A Honolulu B&B wants to spread the aloha -- as long as it's of the heterosexual sort.
Two Long Beach women, Taeko Bufford and Diane Cervelli, are suing Aloha Bed & Breakfast for denying them a room because they are gay.
The incident happened in 2007 when 42-year-old Cervelli called the business to book a room. When she requested one bed, the owner, Phyllis Young, asked if they were lesbians. Cervelli replied that they were, and Young said she was uncomfortable having lesbians in her house because of her religious views, the lawsuit states.
"In my past experiences in Hawaii, people have been so friendly," Cervelli told the AP. "It was just hurtful. It made me feel we weren't good enough."

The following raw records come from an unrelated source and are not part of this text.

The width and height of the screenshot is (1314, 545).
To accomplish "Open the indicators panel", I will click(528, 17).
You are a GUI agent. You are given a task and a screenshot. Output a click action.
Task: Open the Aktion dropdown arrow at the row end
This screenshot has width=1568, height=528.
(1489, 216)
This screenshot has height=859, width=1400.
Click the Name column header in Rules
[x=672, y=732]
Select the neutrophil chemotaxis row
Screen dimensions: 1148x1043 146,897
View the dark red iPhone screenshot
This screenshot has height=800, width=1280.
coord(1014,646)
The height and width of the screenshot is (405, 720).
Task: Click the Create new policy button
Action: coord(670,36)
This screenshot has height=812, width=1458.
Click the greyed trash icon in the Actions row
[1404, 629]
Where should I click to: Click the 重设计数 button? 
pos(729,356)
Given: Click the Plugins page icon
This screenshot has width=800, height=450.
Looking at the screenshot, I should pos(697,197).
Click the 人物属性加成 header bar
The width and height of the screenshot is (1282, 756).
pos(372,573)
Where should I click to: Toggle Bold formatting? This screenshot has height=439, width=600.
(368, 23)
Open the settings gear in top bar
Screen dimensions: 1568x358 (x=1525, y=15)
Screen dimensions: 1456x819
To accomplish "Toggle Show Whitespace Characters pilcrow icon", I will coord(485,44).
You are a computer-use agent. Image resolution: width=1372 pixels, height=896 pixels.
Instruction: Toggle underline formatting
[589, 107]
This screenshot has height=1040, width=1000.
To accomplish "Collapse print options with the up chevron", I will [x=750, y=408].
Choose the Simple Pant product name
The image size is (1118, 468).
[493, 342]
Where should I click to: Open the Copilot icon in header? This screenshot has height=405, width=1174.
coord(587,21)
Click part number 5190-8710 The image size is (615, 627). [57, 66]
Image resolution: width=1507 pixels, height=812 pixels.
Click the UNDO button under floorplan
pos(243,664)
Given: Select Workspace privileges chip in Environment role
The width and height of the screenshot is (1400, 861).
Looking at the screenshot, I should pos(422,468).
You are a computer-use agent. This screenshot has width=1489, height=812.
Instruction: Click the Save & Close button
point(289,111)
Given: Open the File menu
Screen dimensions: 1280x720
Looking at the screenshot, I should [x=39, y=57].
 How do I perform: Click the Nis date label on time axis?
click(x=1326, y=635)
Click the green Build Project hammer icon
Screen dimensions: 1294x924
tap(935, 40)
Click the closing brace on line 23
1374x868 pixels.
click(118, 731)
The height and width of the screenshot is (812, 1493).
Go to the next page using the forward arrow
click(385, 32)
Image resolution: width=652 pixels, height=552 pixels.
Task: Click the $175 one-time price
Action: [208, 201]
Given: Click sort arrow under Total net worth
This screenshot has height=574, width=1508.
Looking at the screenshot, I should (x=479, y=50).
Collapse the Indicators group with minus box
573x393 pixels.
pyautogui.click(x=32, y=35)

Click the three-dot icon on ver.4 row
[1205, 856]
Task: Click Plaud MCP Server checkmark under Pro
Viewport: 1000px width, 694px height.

In an investigation, Young explained to the Hawaii Civil Rights Commission that homosexuality is "detestable" and "defiles our land." The commission confirmed that, uh, yeah, there's "reasonable cause to believe that unlawful discriminatory practices have been committed" and notified Bufford and Cervelli of their right to sue. Hawaii is one of 21 states with public accommodation laws that prohibit sexual orientation discrimination, so the couple has a case.
Gay couples, don't worry -- the discrimination is not limited to homosexuality. Young also has a problem with unmarried heterosexual couples. Aloha, indeed.